48      Wat de vergelijking tussen een SICAV naar Luxemburgs recht en een beleggingsfonds naar Fins recht betreft, merkt de Finse regering op dat de nationale regeling in de voor het hoofdgeding relevante periode een dergelijk – van belasting vrijgesteld – fonds verbood om onroerende beleggingen zoals die welke in het verzoek om een prejudiciële beslissing worden genoemd, te verrichten. Voorts wordt over de door een SICAV uitgekeerde winsten geen bronbelasting geheven in Luxemburg, anders dan over de winsten die door een Fins beleggingsfonds worden uitgekeerd aan een in een andere lidstaat ingezeten persoon, behoudens andersluidende bepaling in een overeenkomst ter vermijding van dubbele belasting.

49      Deze argumenten kunnen niet worden aanvaard.

50      50     In de eerste plaats kan de omstandigheid dat het Finse recht geen vennootschappen kent met dezelfde rechtsvorm als een SICAV naar Luxemburgs recht, op zich geen verschillende behandeling rechtvaardigen, aangezien dit de vrijheid van vestiging volledig zou uithollen, gelet op het feit dat het vennootschapsrecht van de lidstaten niet volledig is geharmoniseerd op communautair niveau.

51      In de tweede plaats vormt de door de Finse regering aangevoerde omstandigheid dat een SICAV in Luxemburg niet over haar inkomsten wordt belast, zo dit al vast zou staan, geen verschil tussen deze vennootschap en een ingezeten naamloze vennootschap waardoor een verschillende behandeling van de door deze twee soorten vennootschappen ontvangen dividenden op het gebied van de bronbelasting zou worden gerechtvaardigd.
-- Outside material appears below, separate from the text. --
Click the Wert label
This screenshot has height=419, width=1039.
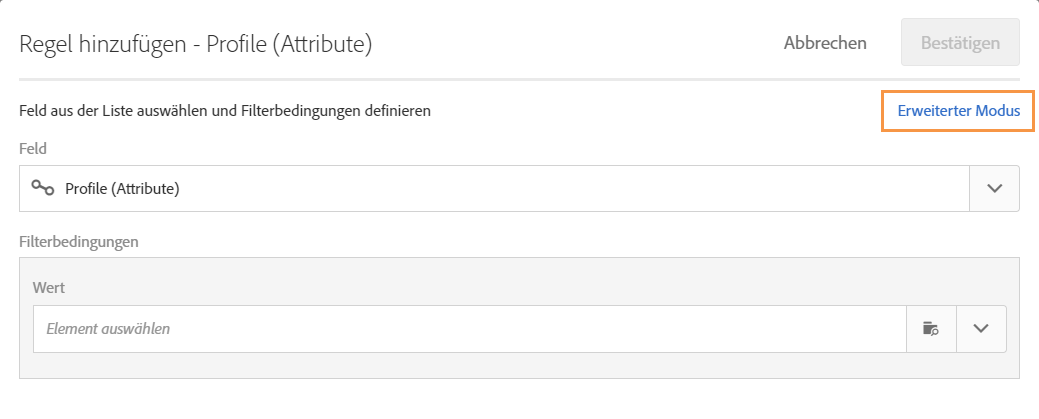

52      Volgens de Finse regering zijn de door een ingezeten vennootschap aan een andere ingezeten vennootschap uitgekeerde dividenden immers niet aan belasting onderworpen: er wordt geen bronbelasting ingehouden en zij worden evenmin belast als inkomsten van de ontvangende vennootschap. Het feit dat deze soort inkomsten in Luxemburg niet wordt belast, kan dus de belasting ervan door de Finse Staat niet rechtvaardigen, aangezien deze laatste ervoor geopteerd heeft zijn heffingsbevoegdheid over dergelijke inkomsten niet uit te oefenen wanneer deze worden ontvangen door in Finland gevestigde vennootschappen.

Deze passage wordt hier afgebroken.